Growing your own food. It is the basis of homesteading and a big part of why we love homesteading so much.
When we first started gardening, we bought cheap seeds from the store and put them in the ground or bought seedlings that had already grown a little bit. We didn’t know about different kinds of seeds or that some seeds were better suited for saving. Heck, we didn’t even know you could save your own seeds. We thought you just bought seeds from the store every year from whatever looked good on the package.
And let me tell you, I love looking at seed catalogs! When Christmas is over and it is still snowy outside, I love to order new seed catalogs and dream of spring!
But now we are in a seed crisis! Did you know that in the last century, 94% of seed varieties have been lost. Big companies have gotten rid of most of the seed “gene pool” because they didn’t work for large operations. This means that they didn’t look as pretty or do as well in storage as the other seeds.
But as backyard gardeners, we don’t need those things. We are going after taste, and heirloom varieties almost always taste better than their store bought counterparts.
So now that we have been doing this for several years, we have researched which seeds to grow and why. We want to grow the best food and be more efficient in our gardening from year to year. Seed saving is the way to do just that!
Why save your seeds?
- Save money-by saving your seeds each year, you won’t have to buy seeds for that plant, which will save you money.
- Save certain varieties-as discussed above, by saving your seeds you can keep that variety from going extinct.
- Emergency Preparedness-in case of a long term emergency, you can grow food for your family from saved seeds.
- Better plants-if you only save the best seeds, you will end up with a strain of plants that grows best in your area.
- You can save and trade with other gardeners-seeds make great gifts and if you work with other gardeners you can all reap the benefits of many types of seeds.
Heirloom vs. Hybrid Seeds:
You only want to save seeds from heirloom (or heritage) seeds. These are seeds that have been used for many generations without modification. Hybrid seeds are made in a laboratory by scientists who have taken the best traits of several seeds and put them together to make a better seed for a certain trait. This could be a pretty fruit or one that functions better in certain climates. These are not GMO seeds, but they will not produce true seed in the 2nd generation. You ALWAYS want to use heirloom seeds for seed saving.
How do you save seeds?
The best seeds to start with for beginner seed saving are self-pollinating plants. These plants don’t share pollen with other plants, and therefore they stay pure from year to year.
For wet seeds, you need to allow the fruit to go to maturity or a little past. Then you wash off the seeds and dry them out on a flat surface until they are completely dry. This will take several weeks.

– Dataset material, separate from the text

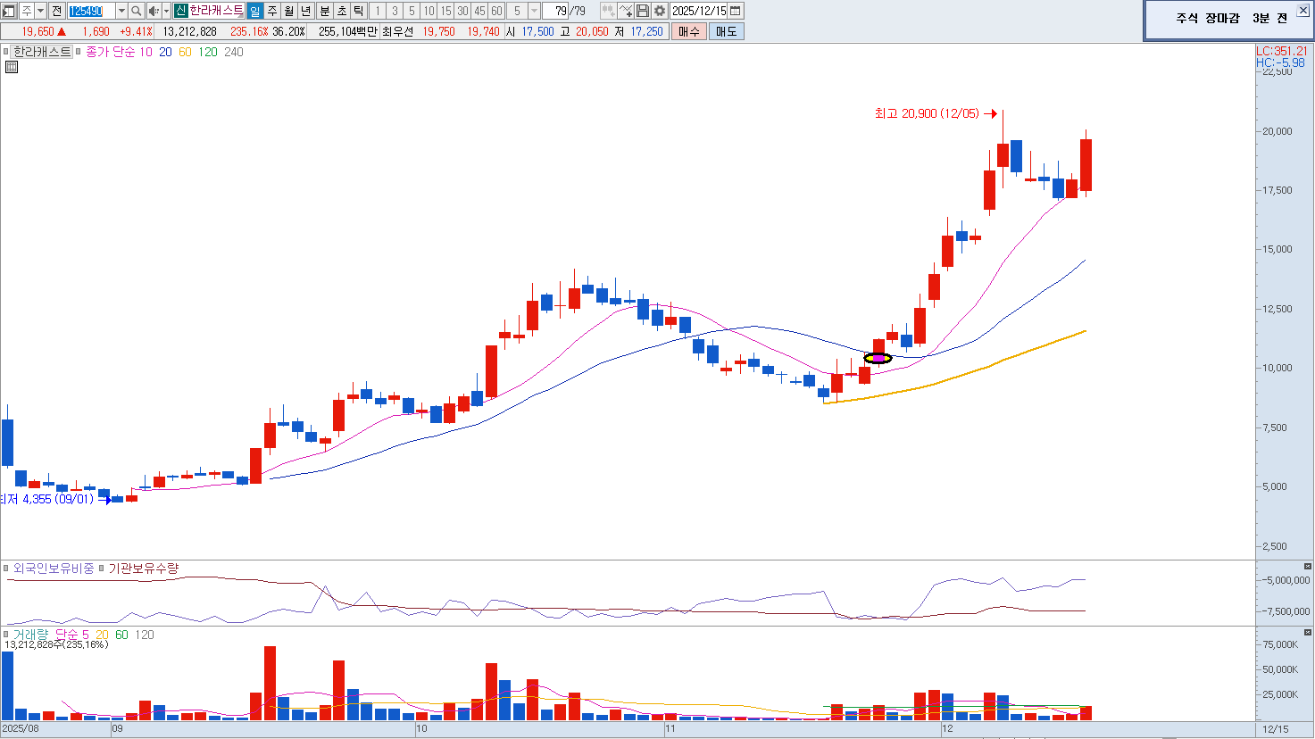Viewport: 1315px width, 739px height.
Task: Click the speaker sound icon
Action: pyautogui.click(x=153, y=11)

For dry seeds, you leave them on the vine as long as possible. Then shell them (as in the case with beans) and let them dry longer to make sure the moisture is out of them before storing.
We have provided a template to make your own seed packets for storage. You can print them out on different colors of paper to make them unique. Click the button below to access the free download. Don’t forget to write the name and date of the seeds for future use.
What are the best plants to start with?
- Summer Squash
Things to watch out for:
- Don’t save all of your seeds from the same plant. You want to spread the seeds over several plants to make sure they don’t have the same genes.
- You want to pick the best varieties of the fruits of the plant to seed save. That way you can perpetuate plants that do well in your area.
- Don’t wait until the end of the season to seed save, just in case there is an early frost or inclement weather that destroys the end of your harvest.
- Cross-pollinating plants will cross with their own species. So if you put 2 of the same species of cross-pollenating plants near each other, you may get seeds that have qualities of both plants. This can keep next year’s seeds from being pure to the plant you had that year. So don’t plant sweet corn near popcorn, zucchini near pumpkin, etc.
How do you store seeds?
- Make sure they are completely dry before you store them.
- You can use the thumbnail test to see if they are dry enough for storage. If they are indented when you press your thumbnail into the seed, it isn’t dry enough.
- Pick the prettiest, true to form seeds for seed saving.
- Store your dry seeds in an mason jar with a tight canning lid.
- Keep in a cool, dry place on a low shelf.
- Label seeds with the name and date.
- You can also keep seed in a paper or plastic bag in the refrigerator or freezer.
- As a general rule, seeds save for 2-3 years for optimal viability. After that, you can still plant them but some of them may not germinate.
Seed Saving Resources:
How to Save and Store Your Heirloom Garden Seed by Melissa K Norris
Seed to Seed: Seed Saving and Growing Techniques for Vegetable Gardeners by Suzanne Ashworth
Seed Saving by Caleb Warnock
Vegetable Seed Saving Handbook by howtosaveseeds.com
Seed saving is an advanced gardening skill that takes some time to master. You may use this article and the resources above to get started. I recommend starting with beans first, since these are usually the easiest seeds to save.
Just start with one kind of plant at a time and grow your knowledge each year. You can do this! And just think how proud you will be when you don’t have to buy that seed next year!